Should tackle football continue to be played in its current form? A study with horrifying results that was published this week in the Journal of the American Medical Association raises that question once again.
The study examined 202 brains of people who had formerly played football for varying lengths of time and at varying levels (some who only played pre-high school, some at high school, college level, semi-professional, or Canadian football league). They found the highest percentage of the degenerative brain disease chronic traumatic encephalopathy (CTE) among former NFL players (110 out of 111 brains). However, the overall incidence of CTE was 87% when looking at all 202 brains.
They also found that the 3 out of 14 former high school players had mild CTE, but the majority of former college, semiprofessional, and professional players had severe CTE.
The one thing to keep in mind is that the study only examined donated brains of former football players - which means that the family members were concerned about CTE in the former player (perhaps there were symptoms suggestive of CTE). So we don't know the actual percentage of CTE in currently playing and former football players. But studies (here. here, and here) do show damage from hits received during football games and practice at even the grammar and high school level - and the damage can be from subconcussive hits.
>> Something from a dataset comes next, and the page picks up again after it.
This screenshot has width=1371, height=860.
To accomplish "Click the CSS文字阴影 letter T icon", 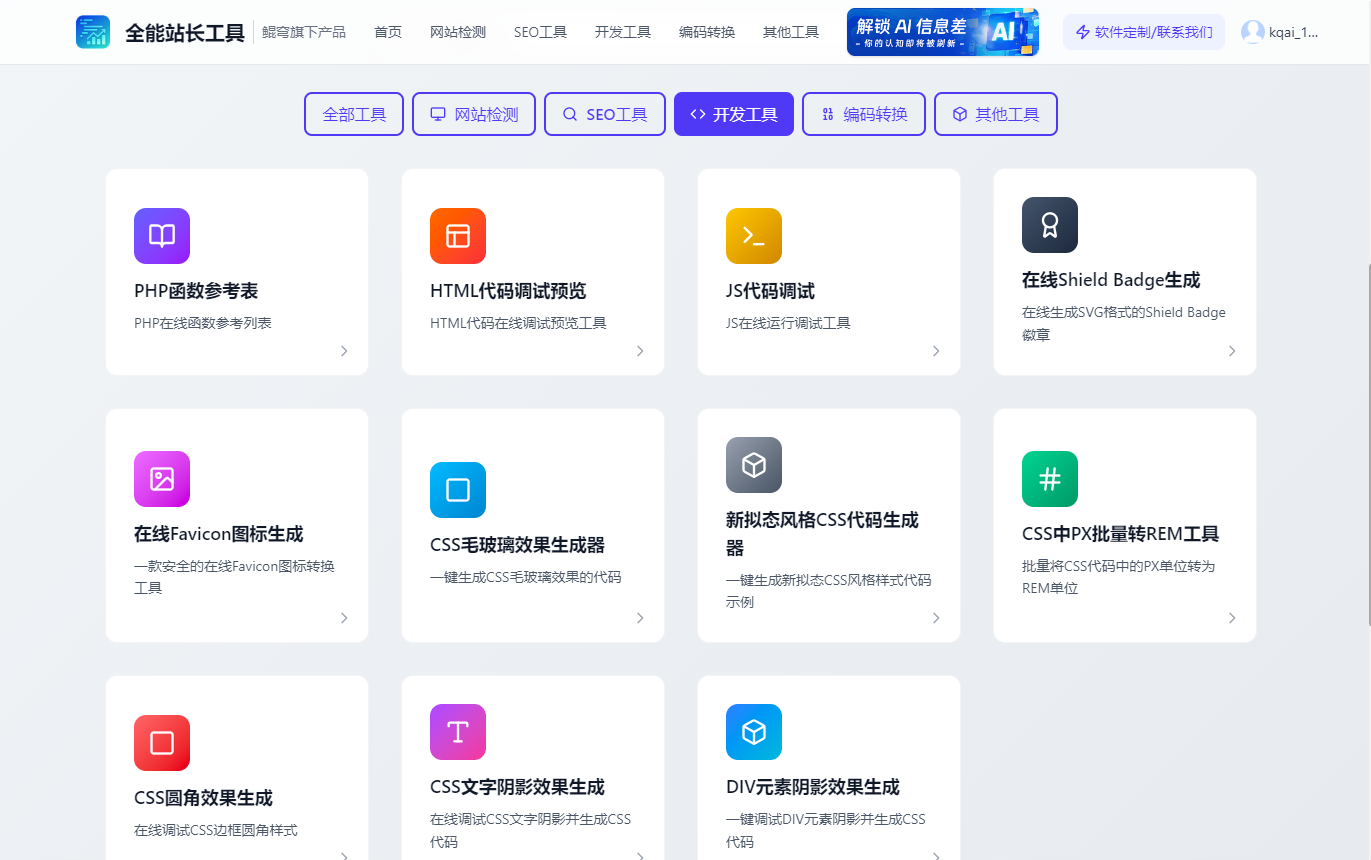I will tap(457, 732).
But note that concussions and subconcussive hits (head trauma) also occur in other sports, such as soccer. Everyone agrees we need more studies, and we also need to rethink how some games are played in childhood to protect developing brains.
As the country starts to get back into its most popular professional team sport, there is a reminder of how dangerous football can be. An updated study published Tuesday by the Journal of the American Medical Association on football players and the degenerative brain disease chronic traumatic encephalopathy reveals a striking result among NFL players.
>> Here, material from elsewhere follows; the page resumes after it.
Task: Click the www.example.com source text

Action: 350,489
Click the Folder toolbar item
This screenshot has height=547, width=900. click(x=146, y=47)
The study examined the brains of deceased former football players (CTE can only be diagnosed after death) and found that 110 out of 111 brains of those who played in the NFL had CTE. CTE has been linked to repeated blows to the head — the 2015 movie Concussion chronicled the discovery of CTE's connection to football.
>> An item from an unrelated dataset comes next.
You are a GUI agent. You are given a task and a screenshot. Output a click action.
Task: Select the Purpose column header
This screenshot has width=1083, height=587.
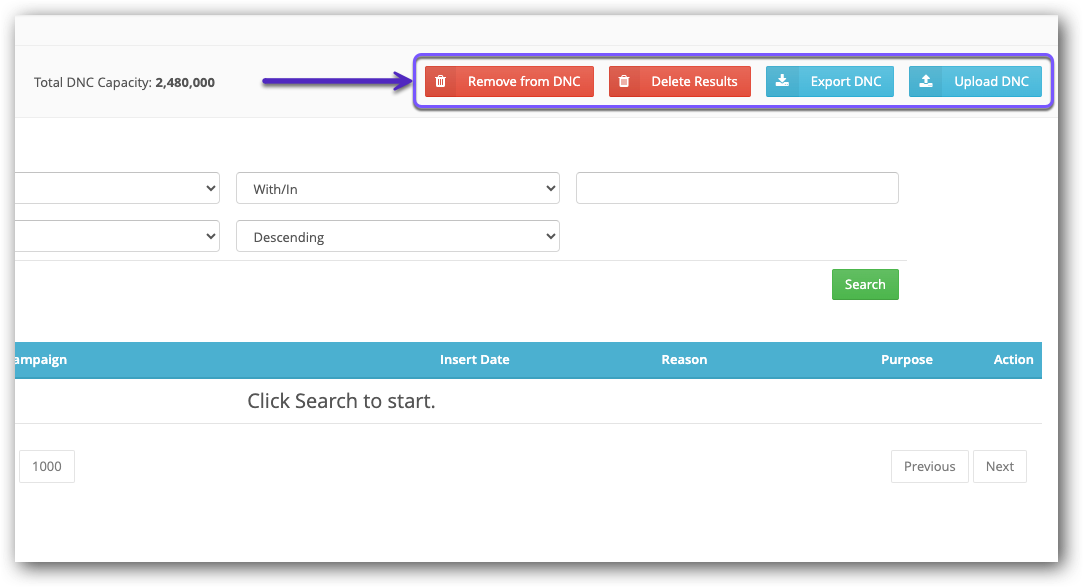906,360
In the study, researchers examined the brains of 202 deceased former football players at all levels. Nearly 88 percent of all the brains, 177, had CTE. Three of 14 who had played only in high school had CTE, 48 of 53 college players, 9 of 14 semiprofessional players, and 7 of 8 Canadian Football League players. CTE was not found in the brains of two who played football before high school.
A CTE study several years ago by McKee and her colleagues included football players and athletes from other collision sports such as hockey, soccer and rugby. It also examined the brains of military veterans who had suffered head injuries. The study released Tuesday is the continuation of a study that began eight years ago. In 2015, McKee and fellow researchers at the Department of Veterans Affairs and Boston University published study results revealing 87 of 91 former NFL players had CTE.
McKee is chief of neuropathology at VA Boston Healthcare System and director of the CTE Center at the BU School of Medicine. Speaking about the new numbers, she says it's "startling to be able to gather 177 examples of CTE" in a relatively short period of time (the past eight years). "While we still don't know what the incidence is in the general population or in the general population of football players," she says, "the fact that we were able to gather this many cases [in that time frame] says this disease is much more common than we previously realized."
"We need a very well-constructed longitudinal study," says McKee, "looking at young individuals playing these sports. We need to follow them for decades...." [Original study.]